Eine eindringliche Erzählung über den Kampf eines Mädchens, sich aus einer Welt voller Gewalt und religiösem Fundamentalismus zu befreien.
Tara Westover wächst in den Bergen Idahos auf, in einer Familie von fundamentalistischen Mormonen. Ihr Vater ist vom baldigen Ende der Welt überzeugt und misstraut dem Staat zutiefst. Tara und ihre Geschwister gehen nicht zur Schule, haben keine Geburtsurkunden und werden bei Verletzungen nicht ärztlich versorgt. Stattdessen müssen sie unter gefährlichen Bedingungen auf dem Schrottplatz des Vaters arbeiten.
Doch Tara hat einen unerschütterlichen Wissensdurst. Sie bringt sich selbst genug bei, um die Aufnahmeprüfung fürs College zu bestehen - der Beginn einer beeindruckenden akademischen Laufbahn, die sie bis nach Cambridge führt.

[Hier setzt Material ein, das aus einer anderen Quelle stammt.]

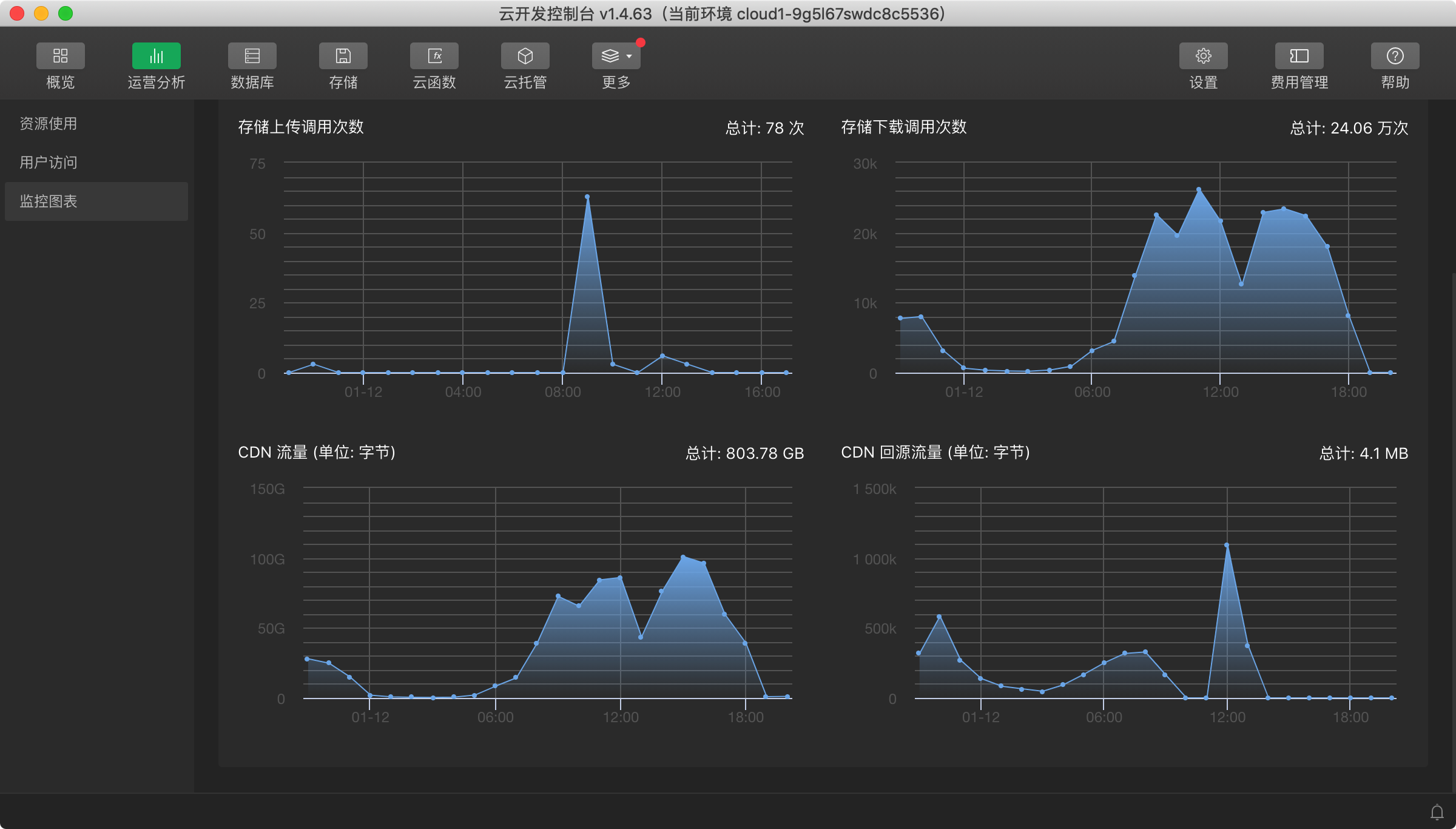Click the CDN 回源流量 peak at 12:00
1456x829 pixels.
click(1227, 545)
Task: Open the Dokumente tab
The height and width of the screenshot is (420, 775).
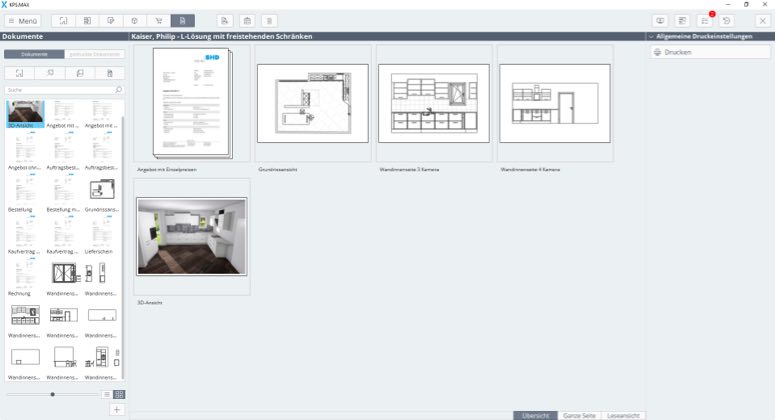Action: point(26,54)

Aber diese Entwicklung bedeutet auch einen schmerzhaften Abnabelungsprozess von ihrer Familie und der geliebten Heimat.
In Befreit erzählt Westover auf ergreifende und poetische Weise, wie Bildung ihr Leben veränderte und es ihr ermöglichte, einen Platz für sich selbst in der Welt zu finden. Ein eindringliches Memoir, das ein Licht auf einen oft übersehenen Teil Amerikas wirft.
Tara Westover
Tara Westover wurde 1986 in Idaho, USA, geboren und lebt heute in Großbritannien. 2008 erwarb sie den Bachelor of Arts an den Brigham Young University. Am Trinity College, Cambridge, machte sie 2009 einen Abschluss als Master of Philosophy und promovierte 2014, nach einem Abstecher an die Harvard University, in Cambridge in Geschichte. »Befreit« ist ihr erstes Buch.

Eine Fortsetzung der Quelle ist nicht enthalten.